I nostri ulivi Nel territorio di Rapolla, lambito dai corsi d’acqua che confluiscono nel fiume Olivento, crescono gli ulivi dell’Azienda Agricola Valle Petruzzi.

L’azienda si estende per oltre cinque ettari in contrada Petruzzi, collocata sul versante est - sud/est del Monte Vùlture a circa 400 metri di altitudine, in posizione prevalentemente pianeggiante, inserita nell’area protetta del Parco Naturale del Vùlture e nella zona di produzione dell’olio extra-vergine d’oliva Vùlture Dop. Il terreno vulcanico, ricco di silicio e di pozzolana, definisce l’unicità bio-agronomica delle varietà di olivo qui coltivate, ed è responsabile del sapore distintivo dell’olio che ne viene estratto. Il clima tipicamente mediterraneo dell’area del Vùlture è ulteriormente mitigato grazie alla favorevole posizione determinata dai valloni che cingono l’Azienda. Gli ulivi sono organizzati in filari ordinati con un’età media di oltre cento anni, attestando la vocazione secolare alla coltura dell’olivo di questa area della Basilicata. La cultivar più diffusa è quella dell’Ogliarola del Vùlture, che dona un olio dolce e dal fruttato leggero. Sono poi presenti piante di Coratina, le cui olive, di dimensioni maggiori di quelle dell’Ogliarola, forniscono un olio dal sapore intenso e fruttato. Non mancano infine cultivar autoctone quali la Cima di Melfi e la Cima di Rapolla, che producono un olio dal fruttato medio e dal sapore amaro e piccante.

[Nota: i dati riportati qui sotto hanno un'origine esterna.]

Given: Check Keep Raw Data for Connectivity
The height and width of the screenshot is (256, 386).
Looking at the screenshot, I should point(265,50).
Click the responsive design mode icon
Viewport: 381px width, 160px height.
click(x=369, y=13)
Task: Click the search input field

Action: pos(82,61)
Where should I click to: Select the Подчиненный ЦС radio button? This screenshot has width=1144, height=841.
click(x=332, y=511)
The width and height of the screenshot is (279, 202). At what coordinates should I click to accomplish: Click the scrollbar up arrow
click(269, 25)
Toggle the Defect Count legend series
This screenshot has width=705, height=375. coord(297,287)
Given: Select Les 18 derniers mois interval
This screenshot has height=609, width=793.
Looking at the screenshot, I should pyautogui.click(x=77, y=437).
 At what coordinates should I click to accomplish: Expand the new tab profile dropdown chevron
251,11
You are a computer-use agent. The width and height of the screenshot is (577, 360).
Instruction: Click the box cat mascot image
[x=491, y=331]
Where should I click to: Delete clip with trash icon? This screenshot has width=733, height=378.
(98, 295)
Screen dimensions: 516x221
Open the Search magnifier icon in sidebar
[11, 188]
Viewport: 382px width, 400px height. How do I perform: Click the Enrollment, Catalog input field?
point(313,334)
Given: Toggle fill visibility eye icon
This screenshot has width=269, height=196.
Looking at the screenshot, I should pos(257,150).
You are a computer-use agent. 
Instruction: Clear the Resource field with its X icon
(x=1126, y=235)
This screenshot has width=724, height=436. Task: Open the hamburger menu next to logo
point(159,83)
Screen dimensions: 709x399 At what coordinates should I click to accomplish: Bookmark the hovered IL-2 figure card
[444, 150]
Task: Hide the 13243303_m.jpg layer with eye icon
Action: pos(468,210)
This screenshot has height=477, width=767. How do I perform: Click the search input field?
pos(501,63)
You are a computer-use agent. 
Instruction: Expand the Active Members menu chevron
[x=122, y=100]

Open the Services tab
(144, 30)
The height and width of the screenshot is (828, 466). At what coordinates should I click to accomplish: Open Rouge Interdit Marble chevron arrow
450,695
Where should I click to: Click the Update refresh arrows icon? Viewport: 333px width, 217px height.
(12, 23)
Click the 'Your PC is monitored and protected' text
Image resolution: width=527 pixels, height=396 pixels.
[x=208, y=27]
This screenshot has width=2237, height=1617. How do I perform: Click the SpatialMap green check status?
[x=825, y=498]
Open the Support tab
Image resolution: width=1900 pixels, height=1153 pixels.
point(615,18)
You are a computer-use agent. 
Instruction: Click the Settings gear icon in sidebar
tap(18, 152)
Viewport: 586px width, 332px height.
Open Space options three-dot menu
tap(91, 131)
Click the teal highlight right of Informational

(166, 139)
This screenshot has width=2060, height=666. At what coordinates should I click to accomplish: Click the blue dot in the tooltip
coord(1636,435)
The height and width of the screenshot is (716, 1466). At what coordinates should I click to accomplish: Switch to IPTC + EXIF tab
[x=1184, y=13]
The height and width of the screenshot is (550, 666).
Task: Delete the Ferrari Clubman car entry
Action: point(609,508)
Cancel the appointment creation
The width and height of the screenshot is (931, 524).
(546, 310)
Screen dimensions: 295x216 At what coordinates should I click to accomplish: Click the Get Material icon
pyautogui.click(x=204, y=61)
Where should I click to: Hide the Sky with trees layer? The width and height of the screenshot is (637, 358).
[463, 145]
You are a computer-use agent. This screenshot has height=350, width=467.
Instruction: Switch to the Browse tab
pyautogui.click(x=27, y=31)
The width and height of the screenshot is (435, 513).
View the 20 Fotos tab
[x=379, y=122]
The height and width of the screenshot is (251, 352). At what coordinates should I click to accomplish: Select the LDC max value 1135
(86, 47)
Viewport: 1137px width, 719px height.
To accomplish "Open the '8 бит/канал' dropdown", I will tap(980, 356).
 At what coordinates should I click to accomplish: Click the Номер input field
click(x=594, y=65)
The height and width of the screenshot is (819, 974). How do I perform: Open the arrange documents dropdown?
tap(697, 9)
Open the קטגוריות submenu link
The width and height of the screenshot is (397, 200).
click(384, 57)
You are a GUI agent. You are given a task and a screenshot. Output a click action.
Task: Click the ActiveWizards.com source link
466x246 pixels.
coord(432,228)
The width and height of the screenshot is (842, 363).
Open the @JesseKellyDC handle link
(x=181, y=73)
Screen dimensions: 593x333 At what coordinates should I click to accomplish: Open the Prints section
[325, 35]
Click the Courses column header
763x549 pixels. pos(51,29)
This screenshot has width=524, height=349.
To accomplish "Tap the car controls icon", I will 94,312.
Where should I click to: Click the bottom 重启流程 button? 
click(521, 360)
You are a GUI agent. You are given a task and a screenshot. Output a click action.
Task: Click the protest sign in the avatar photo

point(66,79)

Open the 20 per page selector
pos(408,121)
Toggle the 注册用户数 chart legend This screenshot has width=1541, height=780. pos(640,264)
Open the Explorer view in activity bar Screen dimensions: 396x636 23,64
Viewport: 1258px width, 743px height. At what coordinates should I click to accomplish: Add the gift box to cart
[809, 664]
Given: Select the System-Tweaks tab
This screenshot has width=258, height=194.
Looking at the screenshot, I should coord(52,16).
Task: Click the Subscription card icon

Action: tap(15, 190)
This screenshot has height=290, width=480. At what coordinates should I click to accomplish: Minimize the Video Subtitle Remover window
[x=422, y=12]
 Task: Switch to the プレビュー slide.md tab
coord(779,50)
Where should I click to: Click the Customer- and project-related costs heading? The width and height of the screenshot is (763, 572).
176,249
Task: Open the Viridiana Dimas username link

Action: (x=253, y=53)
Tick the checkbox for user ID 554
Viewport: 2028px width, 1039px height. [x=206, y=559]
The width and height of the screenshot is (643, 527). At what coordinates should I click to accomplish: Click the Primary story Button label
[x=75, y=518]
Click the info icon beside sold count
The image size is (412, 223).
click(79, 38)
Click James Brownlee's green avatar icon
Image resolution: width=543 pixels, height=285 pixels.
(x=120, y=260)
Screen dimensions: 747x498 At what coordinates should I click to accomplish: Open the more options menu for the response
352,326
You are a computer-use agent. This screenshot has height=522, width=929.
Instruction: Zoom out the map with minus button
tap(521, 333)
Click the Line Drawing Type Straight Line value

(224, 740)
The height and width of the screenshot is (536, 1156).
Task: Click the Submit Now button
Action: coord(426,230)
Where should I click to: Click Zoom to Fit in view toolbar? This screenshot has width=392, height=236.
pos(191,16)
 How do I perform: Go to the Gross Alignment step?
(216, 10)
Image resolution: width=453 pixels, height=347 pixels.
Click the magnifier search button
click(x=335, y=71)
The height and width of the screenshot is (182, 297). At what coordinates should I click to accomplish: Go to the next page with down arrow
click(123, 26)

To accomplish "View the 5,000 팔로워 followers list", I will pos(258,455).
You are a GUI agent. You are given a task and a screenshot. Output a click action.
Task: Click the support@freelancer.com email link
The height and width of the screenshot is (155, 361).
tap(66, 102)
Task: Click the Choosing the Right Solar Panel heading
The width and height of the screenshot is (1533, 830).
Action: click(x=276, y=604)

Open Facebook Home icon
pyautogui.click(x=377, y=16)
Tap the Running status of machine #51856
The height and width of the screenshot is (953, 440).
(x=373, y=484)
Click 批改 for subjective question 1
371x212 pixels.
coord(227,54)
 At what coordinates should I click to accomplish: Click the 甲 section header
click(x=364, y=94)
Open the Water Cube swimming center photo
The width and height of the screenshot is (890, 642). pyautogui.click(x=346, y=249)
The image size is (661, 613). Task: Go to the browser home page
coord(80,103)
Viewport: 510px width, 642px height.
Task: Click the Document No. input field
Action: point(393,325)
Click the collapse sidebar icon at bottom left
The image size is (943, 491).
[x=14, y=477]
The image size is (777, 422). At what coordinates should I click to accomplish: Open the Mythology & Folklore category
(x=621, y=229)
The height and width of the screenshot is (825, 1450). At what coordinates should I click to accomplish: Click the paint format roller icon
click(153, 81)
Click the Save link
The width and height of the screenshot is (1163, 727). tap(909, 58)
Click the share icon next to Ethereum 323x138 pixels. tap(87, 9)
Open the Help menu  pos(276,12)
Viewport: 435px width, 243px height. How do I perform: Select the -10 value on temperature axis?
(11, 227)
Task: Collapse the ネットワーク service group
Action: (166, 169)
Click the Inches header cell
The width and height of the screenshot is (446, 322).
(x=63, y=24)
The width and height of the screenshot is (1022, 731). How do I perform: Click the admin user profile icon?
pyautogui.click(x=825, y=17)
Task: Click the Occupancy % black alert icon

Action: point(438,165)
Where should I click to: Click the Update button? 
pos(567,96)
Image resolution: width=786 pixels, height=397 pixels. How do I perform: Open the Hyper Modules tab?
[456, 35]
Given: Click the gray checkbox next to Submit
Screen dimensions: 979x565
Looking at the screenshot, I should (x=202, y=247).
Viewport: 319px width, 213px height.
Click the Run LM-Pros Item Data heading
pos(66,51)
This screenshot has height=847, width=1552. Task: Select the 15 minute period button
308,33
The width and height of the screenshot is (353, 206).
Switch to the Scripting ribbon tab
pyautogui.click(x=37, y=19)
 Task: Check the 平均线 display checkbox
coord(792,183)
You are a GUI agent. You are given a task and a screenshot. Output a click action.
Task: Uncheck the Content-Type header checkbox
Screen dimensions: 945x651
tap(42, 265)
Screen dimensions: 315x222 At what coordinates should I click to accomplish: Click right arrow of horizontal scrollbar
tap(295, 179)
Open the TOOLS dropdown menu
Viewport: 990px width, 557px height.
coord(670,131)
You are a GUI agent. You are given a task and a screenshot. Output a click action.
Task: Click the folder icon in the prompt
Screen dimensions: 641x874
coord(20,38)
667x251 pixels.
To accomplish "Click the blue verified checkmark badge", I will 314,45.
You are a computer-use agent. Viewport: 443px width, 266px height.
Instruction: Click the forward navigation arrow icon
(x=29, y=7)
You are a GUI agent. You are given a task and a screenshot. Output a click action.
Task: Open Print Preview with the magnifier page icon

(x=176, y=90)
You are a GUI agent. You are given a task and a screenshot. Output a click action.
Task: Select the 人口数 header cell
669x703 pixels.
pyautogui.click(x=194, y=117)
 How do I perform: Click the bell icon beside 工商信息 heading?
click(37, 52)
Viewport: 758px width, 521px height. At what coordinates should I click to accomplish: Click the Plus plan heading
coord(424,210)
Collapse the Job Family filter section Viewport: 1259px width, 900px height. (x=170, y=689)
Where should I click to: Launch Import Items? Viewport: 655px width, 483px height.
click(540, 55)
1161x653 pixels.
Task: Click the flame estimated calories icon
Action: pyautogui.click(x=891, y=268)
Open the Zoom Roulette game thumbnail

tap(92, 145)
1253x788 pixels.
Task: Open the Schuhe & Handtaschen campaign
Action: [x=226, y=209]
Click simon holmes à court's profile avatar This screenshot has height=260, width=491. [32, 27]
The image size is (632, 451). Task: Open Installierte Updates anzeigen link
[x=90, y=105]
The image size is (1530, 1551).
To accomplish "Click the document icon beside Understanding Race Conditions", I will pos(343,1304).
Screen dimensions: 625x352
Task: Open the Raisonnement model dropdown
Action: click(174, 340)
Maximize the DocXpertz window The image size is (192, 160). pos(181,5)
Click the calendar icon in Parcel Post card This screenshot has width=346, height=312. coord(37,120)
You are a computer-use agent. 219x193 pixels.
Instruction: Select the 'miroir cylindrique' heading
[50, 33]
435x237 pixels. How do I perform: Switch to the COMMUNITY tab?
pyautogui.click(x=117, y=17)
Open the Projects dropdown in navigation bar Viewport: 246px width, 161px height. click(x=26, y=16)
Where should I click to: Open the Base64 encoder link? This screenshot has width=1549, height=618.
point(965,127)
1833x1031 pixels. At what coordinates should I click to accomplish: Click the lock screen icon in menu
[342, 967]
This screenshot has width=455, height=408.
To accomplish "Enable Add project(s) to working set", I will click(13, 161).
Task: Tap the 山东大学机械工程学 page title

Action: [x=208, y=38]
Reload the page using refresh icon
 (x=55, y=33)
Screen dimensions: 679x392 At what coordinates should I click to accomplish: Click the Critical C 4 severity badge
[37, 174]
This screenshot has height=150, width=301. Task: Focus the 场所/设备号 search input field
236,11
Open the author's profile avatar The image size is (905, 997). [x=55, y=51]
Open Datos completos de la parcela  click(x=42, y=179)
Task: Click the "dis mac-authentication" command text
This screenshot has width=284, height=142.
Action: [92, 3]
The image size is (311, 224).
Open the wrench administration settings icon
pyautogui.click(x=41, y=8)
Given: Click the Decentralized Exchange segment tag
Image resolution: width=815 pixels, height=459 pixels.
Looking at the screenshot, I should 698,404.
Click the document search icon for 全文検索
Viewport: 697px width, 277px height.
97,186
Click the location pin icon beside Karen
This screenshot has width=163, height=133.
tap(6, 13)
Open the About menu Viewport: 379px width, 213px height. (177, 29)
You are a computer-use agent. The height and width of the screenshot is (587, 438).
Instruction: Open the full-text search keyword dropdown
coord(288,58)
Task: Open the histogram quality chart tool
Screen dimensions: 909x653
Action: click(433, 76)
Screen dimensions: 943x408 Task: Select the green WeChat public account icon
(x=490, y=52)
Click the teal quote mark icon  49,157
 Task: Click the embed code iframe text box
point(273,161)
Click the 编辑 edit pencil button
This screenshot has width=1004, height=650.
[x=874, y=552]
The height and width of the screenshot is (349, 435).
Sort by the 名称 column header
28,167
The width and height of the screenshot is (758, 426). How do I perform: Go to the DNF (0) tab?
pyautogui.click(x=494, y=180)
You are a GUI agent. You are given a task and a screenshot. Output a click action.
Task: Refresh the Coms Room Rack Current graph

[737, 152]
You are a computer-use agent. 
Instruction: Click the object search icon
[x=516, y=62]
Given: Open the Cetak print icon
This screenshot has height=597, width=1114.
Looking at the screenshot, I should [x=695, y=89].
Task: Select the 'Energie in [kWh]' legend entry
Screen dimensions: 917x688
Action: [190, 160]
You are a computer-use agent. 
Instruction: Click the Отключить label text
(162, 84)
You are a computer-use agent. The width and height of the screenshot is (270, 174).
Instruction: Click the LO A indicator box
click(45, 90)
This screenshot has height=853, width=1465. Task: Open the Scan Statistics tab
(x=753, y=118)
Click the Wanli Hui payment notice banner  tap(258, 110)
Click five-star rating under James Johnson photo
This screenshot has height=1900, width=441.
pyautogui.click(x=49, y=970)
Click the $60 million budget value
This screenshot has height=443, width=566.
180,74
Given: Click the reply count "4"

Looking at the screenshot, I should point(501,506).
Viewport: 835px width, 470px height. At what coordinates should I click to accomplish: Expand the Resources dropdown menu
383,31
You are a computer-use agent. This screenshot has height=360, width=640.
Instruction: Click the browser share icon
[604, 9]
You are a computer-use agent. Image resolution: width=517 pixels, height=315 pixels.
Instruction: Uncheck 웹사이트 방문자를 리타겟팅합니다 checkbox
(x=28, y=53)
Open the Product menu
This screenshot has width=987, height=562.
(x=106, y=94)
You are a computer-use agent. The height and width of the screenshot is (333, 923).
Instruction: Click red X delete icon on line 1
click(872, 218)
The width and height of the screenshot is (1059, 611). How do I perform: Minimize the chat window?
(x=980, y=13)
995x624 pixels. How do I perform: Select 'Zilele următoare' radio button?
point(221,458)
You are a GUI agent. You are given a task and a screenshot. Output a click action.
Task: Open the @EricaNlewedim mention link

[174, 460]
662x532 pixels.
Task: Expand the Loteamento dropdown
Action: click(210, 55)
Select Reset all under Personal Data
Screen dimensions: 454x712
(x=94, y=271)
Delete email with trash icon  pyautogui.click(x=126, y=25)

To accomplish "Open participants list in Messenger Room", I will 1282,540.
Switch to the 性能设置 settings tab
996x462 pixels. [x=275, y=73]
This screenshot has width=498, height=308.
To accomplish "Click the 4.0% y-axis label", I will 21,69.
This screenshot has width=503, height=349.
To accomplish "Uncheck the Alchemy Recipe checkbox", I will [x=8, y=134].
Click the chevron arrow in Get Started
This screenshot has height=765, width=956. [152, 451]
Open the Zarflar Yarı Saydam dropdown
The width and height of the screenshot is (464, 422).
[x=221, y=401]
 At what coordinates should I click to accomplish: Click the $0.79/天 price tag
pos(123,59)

Coniugando tradizione olivicola e innovazione tecnologica, l’azienda Valle Petruzzi persegue un’agricoltura organica nel rispetto dell’intero ecosistema agrario.

Coltivazione

I terreni sono tutti in conversione biologica mentre per il monitoraggio delle coltivazioni e il controllo delle fasi di produzione l’azienda si avvale di processi e strumenti digitali, messi a punto grazie alle collaborazioni con strutture di ricerca pubbliche e private come la start-up, specializzata in soluzioni hi-tech per l’agricoltura di precisione. Sono quindi banditi tutti i prodotti chimici sia per le concimazioni che per la difesa degli olivi, puntando invece sulla valorizzazione della biodiversità e sulla costante rilevazione dei dati ambientali dell’uliveto. Il terreno viene lavorato solo nei mesi invernali con attrezzi da taglio; la potatura delle piante è sempre leggera e regolata dalle necessità di ogni singolo olivo; il monitoraggio delle fitopatie è svolto con trappole specifiche, mai a calendario e solo se necessario con l’ausilio di antagonisti biologici.

La raccolta delle olive è manuale, mediante brucatura, pettinatura e raccattatura; la molitura avviene non oltre dieci ore dalla raccolta delle drupe, presso un frantoio con certificazione biologica, con estrazione a freddo e a ciclo continuo. L’olio viene così stoccato in serbatoi d’acciaio per far posare sul fondo i residui e in seguito viene imbottigliato senza filtraggio con tappo anti rabbocco. Lattine e bottiglie vengono poi conservate presso i depositi dell’Azienda, locali scavati nella roccia vulcanica che mantengono la temperatura costante in modo naturale.

Perseguire un’agricoltura organica nel rispetto dell’ecosistema agrario utilizzando la tecnologia per monitorare e controllare tutte le fasi di produzione.